Segment Start: Records shown

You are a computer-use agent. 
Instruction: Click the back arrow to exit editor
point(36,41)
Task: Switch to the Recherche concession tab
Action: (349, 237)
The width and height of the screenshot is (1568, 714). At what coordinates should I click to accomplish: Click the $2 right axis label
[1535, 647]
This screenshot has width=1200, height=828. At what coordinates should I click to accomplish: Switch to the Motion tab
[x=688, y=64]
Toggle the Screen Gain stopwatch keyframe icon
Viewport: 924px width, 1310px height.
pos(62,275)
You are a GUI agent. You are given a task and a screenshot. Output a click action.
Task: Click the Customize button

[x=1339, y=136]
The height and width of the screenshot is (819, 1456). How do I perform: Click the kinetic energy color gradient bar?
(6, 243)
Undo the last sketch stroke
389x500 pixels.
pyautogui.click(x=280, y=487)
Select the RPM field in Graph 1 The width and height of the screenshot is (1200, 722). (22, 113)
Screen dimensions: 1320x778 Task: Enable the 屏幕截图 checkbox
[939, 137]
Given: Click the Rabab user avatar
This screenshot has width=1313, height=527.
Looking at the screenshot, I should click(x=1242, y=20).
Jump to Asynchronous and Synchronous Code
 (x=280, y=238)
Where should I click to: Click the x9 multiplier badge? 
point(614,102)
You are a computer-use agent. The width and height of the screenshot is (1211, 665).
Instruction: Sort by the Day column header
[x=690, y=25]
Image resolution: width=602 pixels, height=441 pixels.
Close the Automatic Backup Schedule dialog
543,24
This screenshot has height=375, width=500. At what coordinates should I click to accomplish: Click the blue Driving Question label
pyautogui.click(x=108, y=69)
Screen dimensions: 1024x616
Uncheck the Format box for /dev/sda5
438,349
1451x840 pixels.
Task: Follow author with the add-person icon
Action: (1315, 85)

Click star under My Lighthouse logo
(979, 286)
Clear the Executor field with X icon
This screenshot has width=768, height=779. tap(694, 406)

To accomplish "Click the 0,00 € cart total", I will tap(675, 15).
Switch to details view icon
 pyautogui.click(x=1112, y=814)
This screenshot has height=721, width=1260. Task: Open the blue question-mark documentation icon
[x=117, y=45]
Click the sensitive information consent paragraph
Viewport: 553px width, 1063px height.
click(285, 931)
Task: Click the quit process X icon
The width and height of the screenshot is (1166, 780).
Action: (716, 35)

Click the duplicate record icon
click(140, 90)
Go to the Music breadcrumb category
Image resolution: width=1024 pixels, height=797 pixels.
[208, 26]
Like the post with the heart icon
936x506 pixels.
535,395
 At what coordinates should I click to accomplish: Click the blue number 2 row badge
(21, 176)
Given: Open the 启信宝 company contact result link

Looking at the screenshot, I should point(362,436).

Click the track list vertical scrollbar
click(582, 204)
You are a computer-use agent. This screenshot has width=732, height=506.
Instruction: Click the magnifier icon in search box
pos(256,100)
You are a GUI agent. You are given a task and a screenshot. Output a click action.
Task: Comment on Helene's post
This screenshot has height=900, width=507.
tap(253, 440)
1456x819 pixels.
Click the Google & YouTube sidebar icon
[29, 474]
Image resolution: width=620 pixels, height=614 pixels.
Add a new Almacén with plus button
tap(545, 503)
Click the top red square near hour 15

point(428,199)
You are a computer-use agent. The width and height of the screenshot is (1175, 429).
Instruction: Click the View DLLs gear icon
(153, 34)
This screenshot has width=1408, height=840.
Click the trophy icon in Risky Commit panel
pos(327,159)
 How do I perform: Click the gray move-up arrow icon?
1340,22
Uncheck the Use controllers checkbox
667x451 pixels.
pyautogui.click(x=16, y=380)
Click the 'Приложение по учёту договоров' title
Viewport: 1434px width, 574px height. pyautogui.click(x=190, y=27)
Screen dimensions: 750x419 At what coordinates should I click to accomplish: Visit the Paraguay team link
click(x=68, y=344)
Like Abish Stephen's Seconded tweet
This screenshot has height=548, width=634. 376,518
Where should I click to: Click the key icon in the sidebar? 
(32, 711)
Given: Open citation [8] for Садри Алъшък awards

Segment End: Records shown

*What the task requires*.
Set the records above down again, exactly as they read.

*Exercise answer*.
You are a computer-use agent. 
Instruction: Click the back arrow to exit editor
point(36,41)
Task: Switch to the Recherche concession tab
Action: (349, 237)
The width and height of the screenshot is (1568, 714). At what coordinates should I click to accomplish: Click the $2 right axis label
[1535, 647]
This screenshot has width=1200, height=828. At what coordinates should I click to accomplish: Switch to the Motion tab
[x=688, y=64]
Toggle the Screen Gain stopwatch keyframe icon
Viewport: 924px width, 1310px height.
pos(62,275)
You are a GUI agent. You are given a task and a screenshot. Output a click action.
Task: Click the Customize button

[x=1339, y=136]
The height and width of the screenshot is (819, 1456). How do I perform: Click the kinetic energy color gradient bar?
(6, 243)
Undo the last sketch stroke
389x500 pixels.
pyautogui.click(x=280, y=487)
Select the RPM field in Graph 1 The width and height of the screenshot is (1200, 722). (22, 113)
Screen dimensions: 1320x778 Task: Enable the 屏幕截图 checkbox
[939, 137]
Given: Click the Rabab user avatar
This screenshot has width=1313, height=527.
Looking at the screenshot, I should click(x=1242, y=20).
Jump to Asynchronous and Synchronous Code
 (x=280, y=238)
Where should I click to: Click the x9 multiplier badge? 
point(614,102)
You are a computer-use agent. The width and height of the screenshot is (1211, 665).
Instruction: Sort by the Day column header
[x=690, y=25]
Image resolution: width=602 pixels, height=441 pixels.
Close the Automatic Backup Schedule dialog
543,24
This screenshot has height=375, width=500. At what coordinates should I click to accomplish: Click the blue Driving Question label
pyautogui.click(x=108, y=69)
Screen dimensions: 1024x616
Uncheck the Format box for /dev/sda5
438,349
1451x840 pixels.
Task: Follow author with the add-person icon
Action: (1315, 85)

Click star under My Lighthouse logo
(979, 286)
Clear the Executor field with X icon
This screenshot has width=768, height=779. tap(694, 406)

To accomplish "Click the 0,00 € cart total", I will tap(675, 15).
Switch to details view icon
 pyautogui.click(x=1112, y=814)
This screenshot has height=721, width=1260. Task: Open the blue question-mark documentation icon
[x=117, y=45]
Click the sensitive information consent paragraph
Viewport: 553px width, 1063px height.
click(285, 931)
Task: Click the quit process X icon
The width and height of the screenshot is (1166, 780).
Action: (716, 35)

Click the duplicate record icon
click(140, 90)
Go to the Music breadcrumb category
Image resolution: width=1024 pixels, height=797 pixels.
[208, 26]
Like the post with the heart icon
936x506 pixels.
535,395
 At what coordinates should I click to accomplish: Click the blue number 2 row badge
(21, 176)
Given: Open the 启信宝 company contact result link

Looking at the screenshot, I should point(362,436).

Click the track list vertical scrollbar
click(582, 204)
You are a computer-use agent. This screenshot has width=732, height=506.
Instruction: Click the magnifier icon in search box
pos(256,100)
You are a GUI agent. You are given a task and a screenshot. Output a click action.
Task: Comment on Helene's post
This screenshot has height=900, width=507.
tap(253, 440)
1456x819 pixels.
Click the Google & YouTube sidebar icon
[29, 474]
Image resolution: width=620 pixels, height=614 pixels.
Add a new Almacén with plus button
tap(545, 503)
Click the top red square near hour 15

point(428,199)
You are a computer-use agent. The width and height of the screenshot is (1175, 429).
Instruction: Click the View DLLs gear icon
(153, 34)
This screenshot has width=1408, height=840.
Click the trophy icon in Risky Commit panel
pos(327,159)
 How do I perform: Click the gray move-up arrow icon?
1340,22
Uncheck the Use controllers checkbox
667x451 pixels.
pyautogui.click(x=16, y=380)
Click the 'Приложение по учёту договоров' title
Viewport: 1434px width, 574px height. pyautogui.click(x=190, y=27)
Screen dimensions: 750x419 At what coordinates should I click to accomplish: Visit the Paraguay team link
click(x=68, y=344)
Like Abish Stephen's Seconded tweet
This screenshot has height=548, width=634. 376,518
Where should I click to: Click the key icon in the sidebar? 
(32, 711)
Given: Open citation [8] for Садри Алъшък awards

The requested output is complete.